> **Task to carry out**
Copy everything from the line containing "Expand item 12 subsection content" down to the end of the material, replacing "subsection" with "section" and keeping all else the same. Omit the pictures from your answer.

> **The records**
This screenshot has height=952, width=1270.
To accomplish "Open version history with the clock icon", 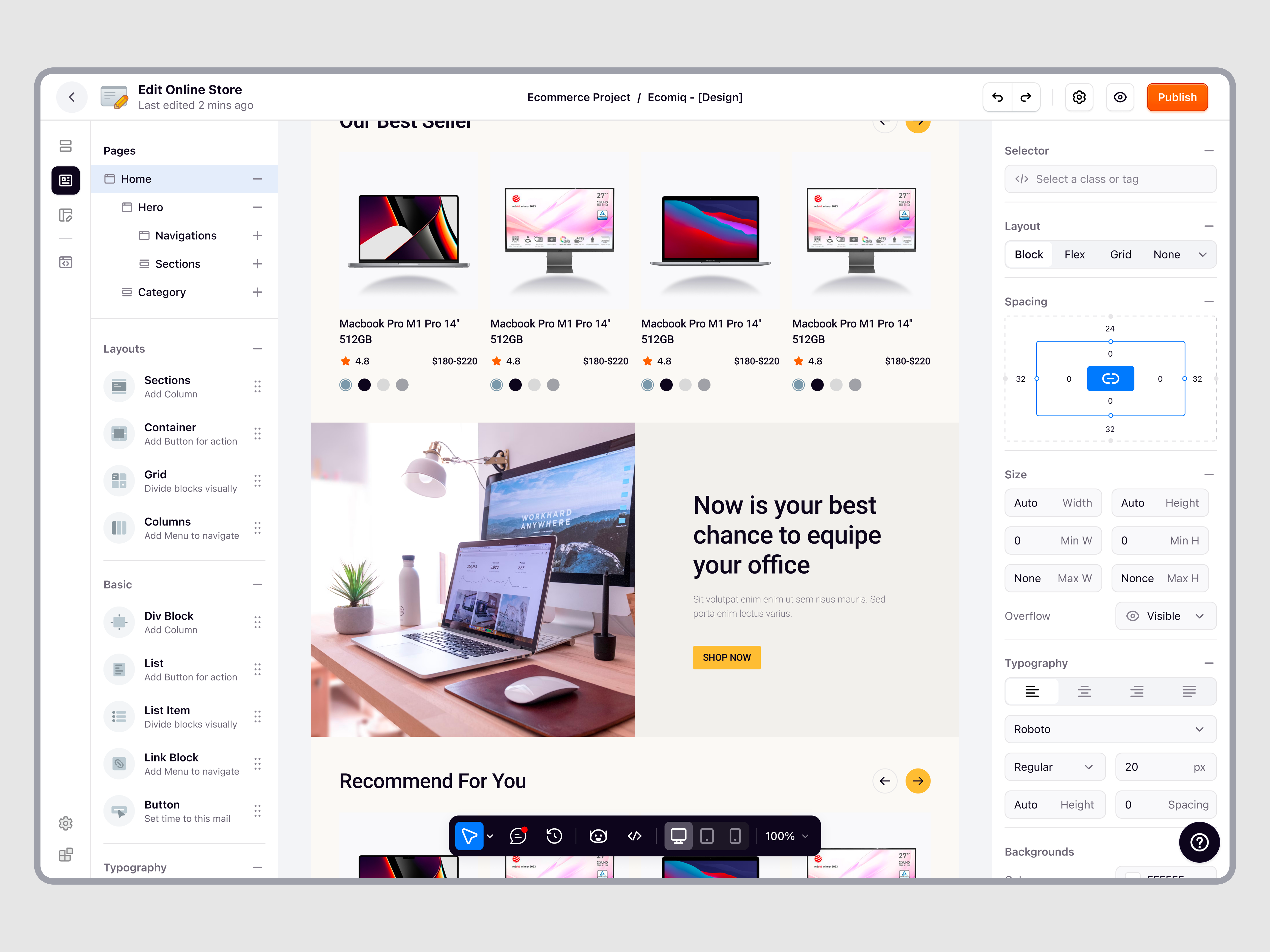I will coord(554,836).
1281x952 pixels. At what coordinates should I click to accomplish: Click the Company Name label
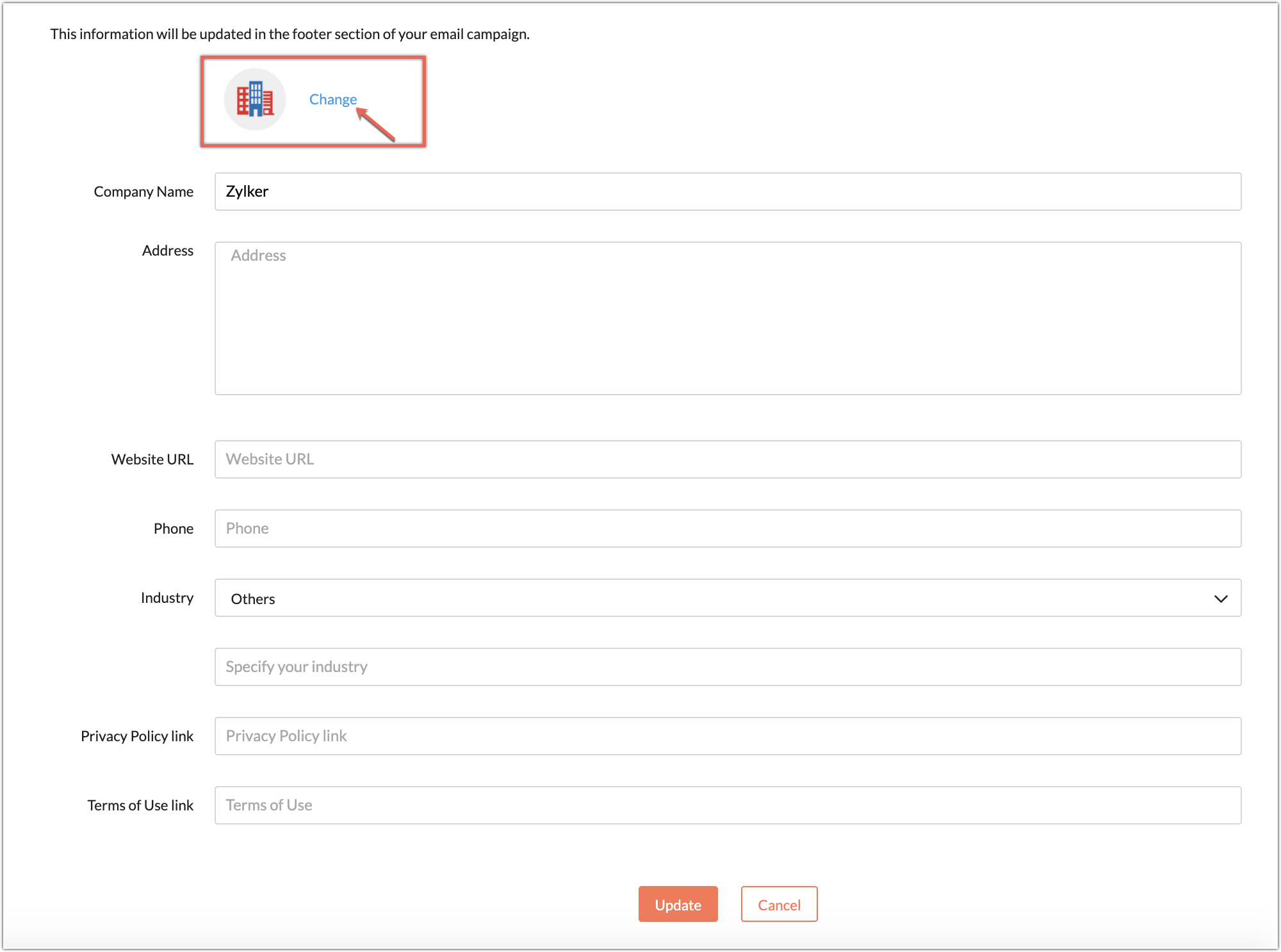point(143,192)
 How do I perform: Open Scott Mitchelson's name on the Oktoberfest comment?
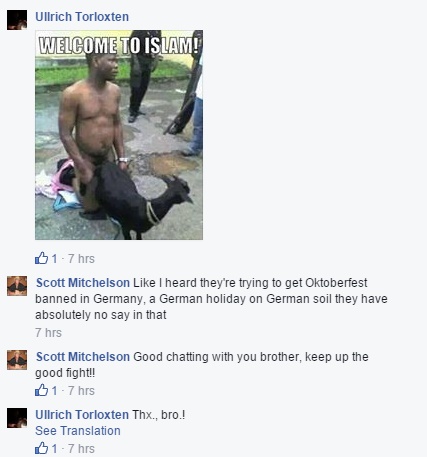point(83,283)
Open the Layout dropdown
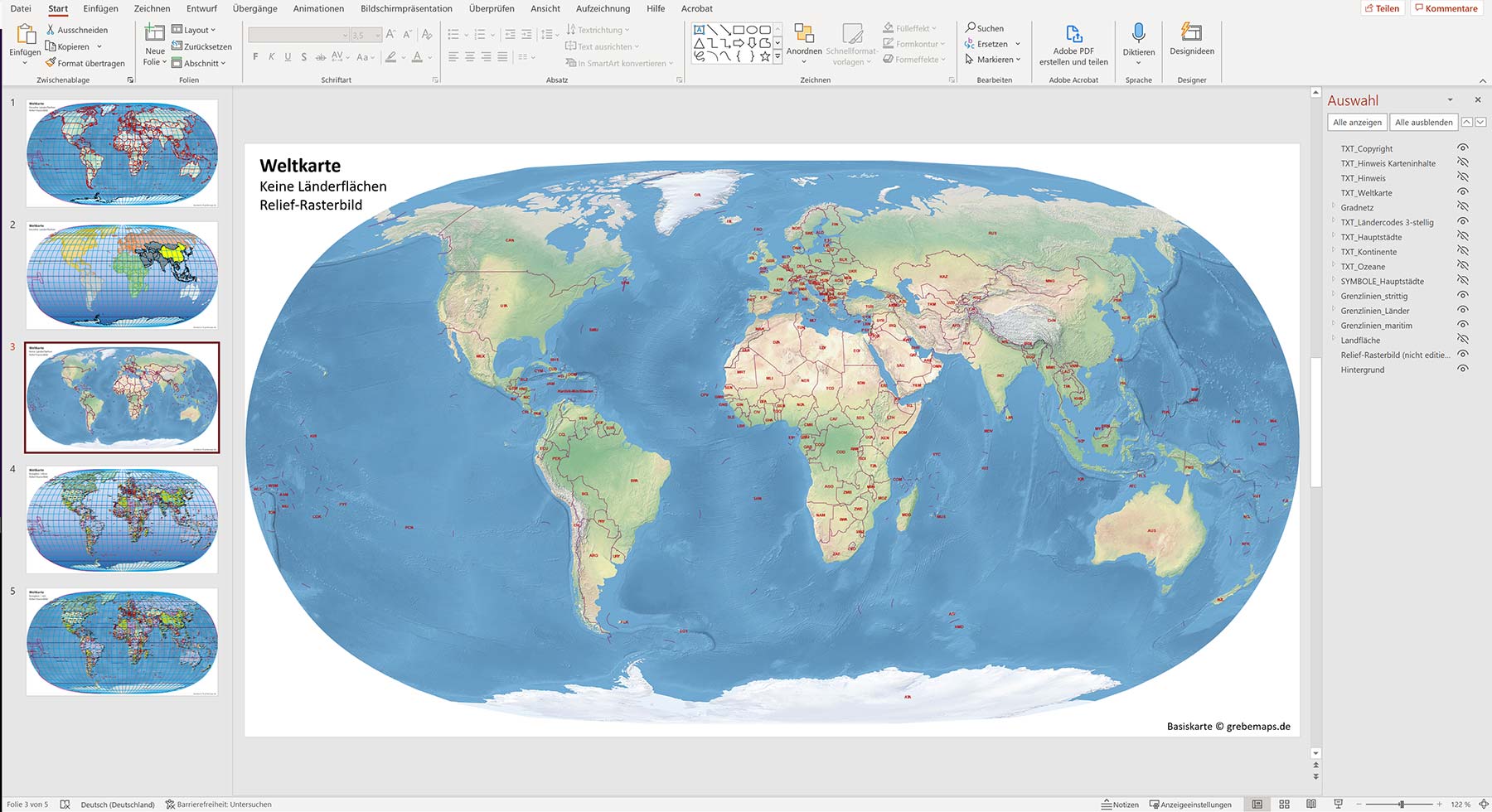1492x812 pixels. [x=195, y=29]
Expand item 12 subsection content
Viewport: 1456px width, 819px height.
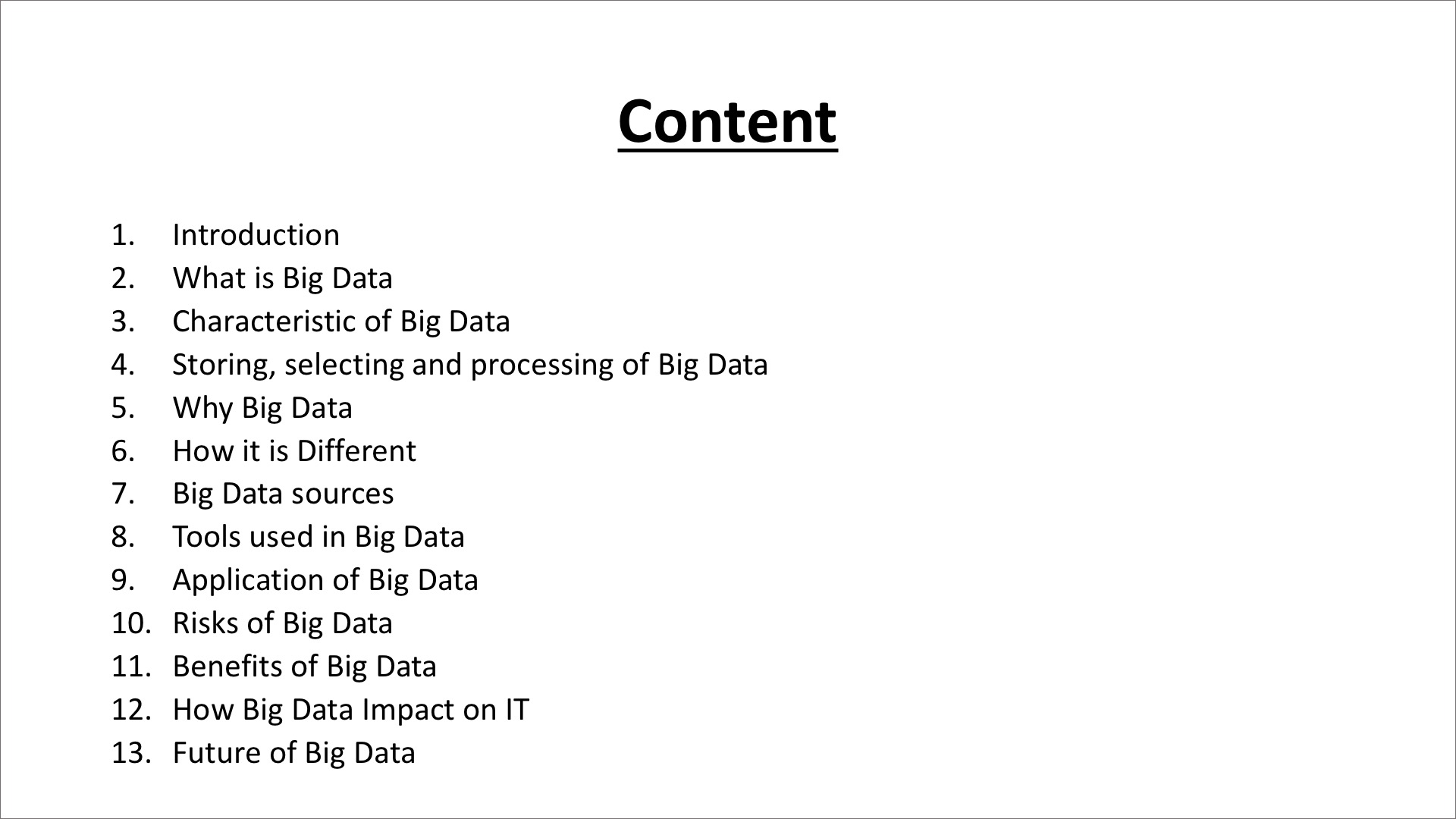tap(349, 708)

> **Full output**
Expand item 12 section content
Viewport: 1456px width, 819px height.
tap(349, 708)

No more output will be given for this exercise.